The United States has been happy with Préval for the last five years. Unlike Aristide, he has been a pushover, implementing America’s will. Préval is the front man for the United States. But the Americans made a big mistake. They thought that, through the CEP, they had got rid of all the candidates that might conceivably cause trouble by inspiring the Haitian people. Before the elections, Martelly had such a reputation as a vakabon that the Americans took him as inconsequential; few Haitians would ever cast their votes for him. However, when he started to connect with the Haitian poor, the Americans were hoisted with their own petard. Now, in order to keep him out of the presidential palace, they are working with their man, Célestin, to incite violence as their last line of defence against the Haitian people. Killing Haitians to keep them from controlling their country is old hat for the Americans. So, why would anyone doubt the possibility that they might implant poison to create chaos and force their choice upon Haitians?

This largely concluded his argument. A listened took over the reigns of the conversation. In contrast to the first speaker, he did not cloud his lucid argument with theories about the cholera epidemic. He led a Socratic discussion, asking the growing crowd questions that led them to a seemingly inevitable conclusion.

The crowd identified the three powers that have always controlled Haiti: the United States, France, and Canada. Conclusion: Haiti does not belong to Haitians. The Haitian people have always been sold out by whatever government they vote in. The Americans crash the inauguration ceremony and present their own plan that the government is required to implement. Washington forces Haiti to remain an infant. It is not allowed to grow up to be independent of its step-parent.

Both times that Aristide was elected, Washington came, with the support of the United Nations, to tell him how he must govern the country. Aristide refused. Since he would not accept orders, the order was given to remove Aristide. (The pubic space where the discussion was proceeding is a symbol of Aristide’s defiance in the face of American bullying.) Préval, on the other hand, ignominiously submitted to American pressure.

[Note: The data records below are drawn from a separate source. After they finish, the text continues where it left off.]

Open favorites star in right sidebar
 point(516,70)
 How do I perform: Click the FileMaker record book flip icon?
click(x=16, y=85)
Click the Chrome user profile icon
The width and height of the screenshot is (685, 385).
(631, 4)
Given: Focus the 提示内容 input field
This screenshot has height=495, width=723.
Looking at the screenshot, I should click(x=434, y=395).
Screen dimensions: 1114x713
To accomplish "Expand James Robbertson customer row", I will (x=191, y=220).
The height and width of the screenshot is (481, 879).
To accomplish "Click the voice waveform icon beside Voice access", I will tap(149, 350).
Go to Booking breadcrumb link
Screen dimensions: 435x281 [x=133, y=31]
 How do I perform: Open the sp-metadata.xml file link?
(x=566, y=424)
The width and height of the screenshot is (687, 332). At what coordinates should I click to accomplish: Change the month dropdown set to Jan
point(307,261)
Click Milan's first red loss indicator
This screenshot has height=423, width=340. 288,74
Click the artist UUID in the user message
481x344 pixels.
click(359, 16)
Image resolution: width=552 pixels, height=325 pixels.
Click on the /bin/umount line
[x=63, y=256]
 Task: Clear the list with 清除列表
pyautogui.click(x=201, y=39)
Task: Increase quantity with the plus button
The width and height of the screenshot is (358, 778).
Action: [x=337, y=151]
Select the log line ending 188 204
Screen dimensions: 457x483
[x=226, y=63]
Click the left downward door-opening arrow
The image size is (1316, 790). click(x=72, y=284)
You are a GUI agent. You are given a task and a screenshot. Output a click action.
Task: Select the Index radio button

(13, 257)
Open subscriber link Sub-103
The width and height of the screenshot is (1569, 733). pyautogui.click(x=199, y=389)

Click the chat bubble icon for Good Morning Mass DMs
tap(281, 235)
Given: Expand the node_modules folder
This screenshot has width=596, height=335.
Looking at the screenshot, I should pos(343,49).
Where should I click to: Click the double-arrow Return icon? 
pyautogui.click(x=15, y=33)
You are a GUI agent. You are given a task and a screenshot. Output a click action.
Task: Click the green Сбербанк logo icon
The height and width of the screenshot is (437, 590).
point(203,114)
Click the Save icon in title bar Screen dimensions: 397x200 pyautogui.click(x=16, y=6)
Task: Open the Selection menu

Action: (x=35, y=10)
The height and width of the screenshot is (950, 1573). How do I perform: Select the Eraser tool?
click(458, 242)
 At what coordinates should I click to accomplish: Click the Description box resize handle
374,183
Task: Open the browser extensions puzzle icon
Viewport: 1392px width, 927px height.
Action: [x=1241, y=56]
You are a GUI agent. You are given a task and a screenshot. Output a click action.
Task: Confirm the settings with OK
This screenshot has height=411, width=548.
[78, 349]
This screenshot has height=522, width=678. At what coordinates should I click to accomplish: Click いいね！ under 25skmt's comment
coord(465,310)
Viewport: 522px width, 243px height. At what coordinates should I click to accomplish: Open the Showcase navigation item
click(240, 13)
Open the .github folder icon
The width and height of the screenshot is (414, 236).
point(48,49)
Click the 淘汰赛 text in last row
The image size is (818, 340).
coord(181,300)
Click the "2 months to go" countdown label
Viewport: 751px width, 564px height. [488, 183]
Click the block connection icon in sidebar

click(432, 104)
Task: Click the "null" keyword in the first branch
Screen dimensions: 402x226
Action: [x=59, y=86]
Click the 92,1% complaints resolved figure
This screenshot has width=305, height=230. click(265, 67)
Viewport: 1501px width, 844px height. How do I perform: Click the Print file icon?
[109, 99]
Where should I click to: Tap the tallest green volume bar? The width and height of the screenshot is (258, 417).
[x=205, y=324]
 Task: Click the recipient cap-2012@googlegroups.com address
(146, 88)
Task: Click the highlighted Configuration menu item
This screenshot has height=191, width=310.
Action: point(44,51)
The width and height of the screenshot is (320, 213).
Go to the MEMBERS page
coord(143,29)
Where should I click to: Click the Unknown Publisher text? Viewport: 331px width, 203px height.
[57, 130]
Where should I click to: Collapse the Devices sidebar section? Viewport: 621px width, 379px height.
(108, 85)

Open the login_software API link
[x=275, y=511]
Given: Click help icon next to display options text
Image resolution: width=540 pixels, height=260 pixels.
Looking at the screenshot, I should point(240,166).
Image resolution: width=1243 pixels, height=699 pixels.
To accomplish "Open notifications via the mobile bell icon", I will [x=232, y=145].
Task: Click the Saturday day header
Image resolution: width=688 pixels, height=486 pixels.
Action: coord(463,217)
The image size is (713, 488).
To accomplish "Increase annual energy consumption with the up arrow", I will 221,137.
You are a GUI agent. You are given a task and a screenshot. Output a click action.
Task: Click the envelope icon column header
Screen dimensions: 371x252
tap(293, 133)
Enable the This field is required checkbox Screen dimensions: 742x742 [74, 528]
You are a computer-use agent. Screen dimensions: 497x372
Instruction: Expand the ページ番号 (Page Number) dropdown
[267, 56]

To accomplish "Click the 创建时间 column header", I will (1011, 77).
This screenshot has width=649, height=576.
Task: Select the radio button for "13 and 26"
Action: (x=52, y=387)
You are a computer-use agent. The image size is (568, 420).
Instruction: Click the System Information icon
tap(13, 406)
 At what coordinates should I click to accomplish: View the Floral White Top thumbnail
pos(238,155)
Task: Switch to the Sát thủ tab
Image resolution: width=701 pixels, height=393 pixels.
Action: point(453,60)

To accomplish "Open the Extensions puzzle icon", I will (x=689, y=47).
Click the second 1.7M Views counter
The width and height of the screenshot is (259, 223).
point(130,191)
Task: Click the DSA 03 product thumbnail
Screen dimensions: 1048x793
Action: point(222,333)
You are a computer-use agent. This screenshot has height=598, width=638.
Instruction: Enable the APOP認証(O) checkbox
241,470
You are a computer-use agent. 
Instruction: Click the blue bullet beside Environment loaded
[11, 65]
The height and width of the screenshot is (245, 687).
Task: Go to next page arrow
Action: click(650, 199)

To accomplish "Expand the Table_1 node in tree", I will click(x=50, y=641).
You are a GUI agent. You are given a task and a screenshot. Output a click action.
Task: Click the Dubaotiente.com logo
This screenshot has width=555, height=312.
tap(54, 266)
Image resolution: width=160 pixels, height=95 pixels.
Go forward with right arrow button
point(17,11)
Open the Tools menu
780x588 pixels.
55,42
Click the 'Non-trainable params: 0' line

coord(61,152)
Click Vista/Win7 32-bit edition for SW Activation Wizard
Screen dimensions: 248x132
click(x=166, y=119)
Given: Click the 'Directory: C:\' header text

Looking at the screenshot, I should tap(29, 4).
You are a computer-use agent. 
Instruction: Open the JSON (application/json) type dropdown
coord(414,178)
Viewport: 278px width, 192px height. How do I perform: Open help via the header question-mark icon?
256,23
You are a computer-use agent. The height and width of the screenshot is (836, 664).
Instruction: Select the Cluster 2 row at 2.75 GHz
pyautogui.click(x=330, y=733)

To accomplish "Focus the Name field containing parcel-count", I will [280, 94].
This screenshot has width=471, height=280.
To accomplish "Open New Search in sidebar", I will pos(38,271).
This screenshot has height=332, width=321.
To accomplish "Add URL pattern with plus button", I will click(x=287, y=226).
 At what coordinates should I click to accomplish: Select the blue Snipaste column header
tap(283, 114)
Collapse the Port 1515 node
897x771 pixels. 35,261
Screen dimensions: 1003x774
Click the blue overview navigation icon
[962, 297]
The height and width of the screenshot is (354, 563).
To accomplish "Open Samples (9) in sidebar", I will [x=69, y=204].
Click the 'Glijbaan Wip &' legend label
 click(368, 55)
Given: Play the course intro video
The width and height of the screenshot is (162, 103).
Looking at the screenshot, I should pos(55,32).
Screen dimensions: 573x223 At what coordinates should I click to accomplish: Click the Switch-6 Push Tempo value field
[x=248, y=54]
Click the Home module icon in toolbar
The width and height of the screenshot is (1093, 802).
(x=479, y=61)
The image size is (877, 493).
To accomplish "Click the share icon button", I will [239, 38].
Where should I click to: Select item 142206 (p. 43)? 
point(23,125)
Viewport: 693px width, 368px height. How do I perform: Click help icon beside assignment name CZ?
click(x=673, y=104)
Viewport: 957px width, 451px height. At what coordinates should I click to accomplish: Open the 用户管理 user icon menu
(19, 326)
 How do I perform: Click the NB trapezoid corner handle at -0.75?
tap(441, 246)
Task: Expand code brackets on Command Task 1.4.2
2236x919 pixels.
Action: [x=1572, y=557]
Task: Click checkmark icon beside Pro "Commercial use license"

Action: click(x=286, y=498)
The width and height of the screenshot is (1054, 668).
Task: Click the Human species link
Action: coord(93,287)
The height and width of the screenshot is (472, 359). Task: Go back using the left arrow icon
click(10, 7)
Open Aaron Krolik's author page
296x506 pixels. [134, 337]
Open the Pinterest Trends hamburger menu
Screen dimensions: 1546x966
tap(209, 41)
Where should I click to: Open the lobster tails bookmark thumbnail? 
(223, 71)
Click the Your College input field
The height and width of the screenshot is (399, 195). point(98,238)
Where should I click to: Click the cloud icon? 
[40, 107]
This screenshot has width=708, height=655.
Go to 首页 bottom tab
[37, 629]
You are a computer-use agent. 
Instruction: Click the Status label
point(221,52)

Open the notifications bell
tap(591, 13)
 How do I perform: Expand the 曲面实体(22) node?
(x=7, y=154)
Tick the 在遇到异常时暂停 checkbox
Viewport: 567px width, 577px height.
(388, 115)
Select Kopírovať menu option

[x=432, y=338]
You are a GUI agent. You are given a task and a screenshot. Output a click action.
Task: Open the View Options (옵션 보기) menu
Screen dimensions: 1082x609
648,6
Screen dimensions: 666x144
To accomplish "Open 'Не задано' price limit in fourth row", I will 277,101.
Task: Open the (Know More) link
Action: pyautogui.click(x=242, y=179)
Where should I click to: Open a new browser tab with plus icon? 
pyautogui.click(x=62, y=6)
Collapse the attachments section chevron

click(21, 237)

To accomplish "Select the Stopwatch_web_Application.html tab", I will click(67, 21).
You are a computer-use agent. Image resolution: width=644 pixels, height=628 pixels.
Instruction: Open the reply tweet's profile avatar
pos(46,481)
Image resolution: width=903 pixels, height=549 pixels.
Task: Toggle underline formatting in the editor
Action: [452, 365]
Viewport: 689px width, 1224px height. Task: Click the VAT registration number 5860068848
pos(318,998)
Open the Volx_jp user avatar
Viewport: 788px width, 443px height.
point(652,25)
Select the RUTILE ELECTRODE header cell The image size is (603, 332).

And so, the gentleman described the simple and eternal tension that has, and will, structure all Haitian elections. The United States requires that the president and government govern in its interest. The people insist that the government serve them. When the people get their way, the United States, in cooperation with Canada and France, puts pressure on international and multilateral organizations to force the government out of office. If the United States gets its way, the people do everything that they can to undermine and refuse the legitimacy of the puppet government. That government serves at the displeasure of the people. It garners only contempt from them. Préval is the latest example.

He further led the people to see that the United States is in a bind this time. The crowd established that there were three candidates in contestation: Manigat, Martelly, and Célestin. The United States is not happy with Manigat because she is too close to France and has spoken respectfully of Hugo Chavez of Venezuela. No friend of Chavez can be a friend of Washington. She has shown herself to be an unreliable ally by that sole utterance.

Martelly is far too popular. He has made common cause with the people. How far would he go in representing the people who are voting for him? He’s a wild card. The United States cannot take the chance. A Haitian president representing the people of Haiti is Washington’s greatest nightmare.

Jude Célestin is the only viable option for the United States. He represents continuity with Preval. He can be relied upon to allow the United States to ravage Haiti in exchange for a free hand to profit personally.

Finally, the speaker asked the people, “Who will win the election?”

Everyone came to the same conclusion, having accepted his argumentation, “The United States will win.”

”Then what are we doing?”

Everyone, again, agreed with the reluctant response of one in the crowd, “We are participating in a deadly spectacle with only one outcome allowed.”

The very large crowd then broke up in a pensive mood. People milled around thinking it over. Had the gentleman correctly outlined the situation? If so, are there options that they can’t yet see?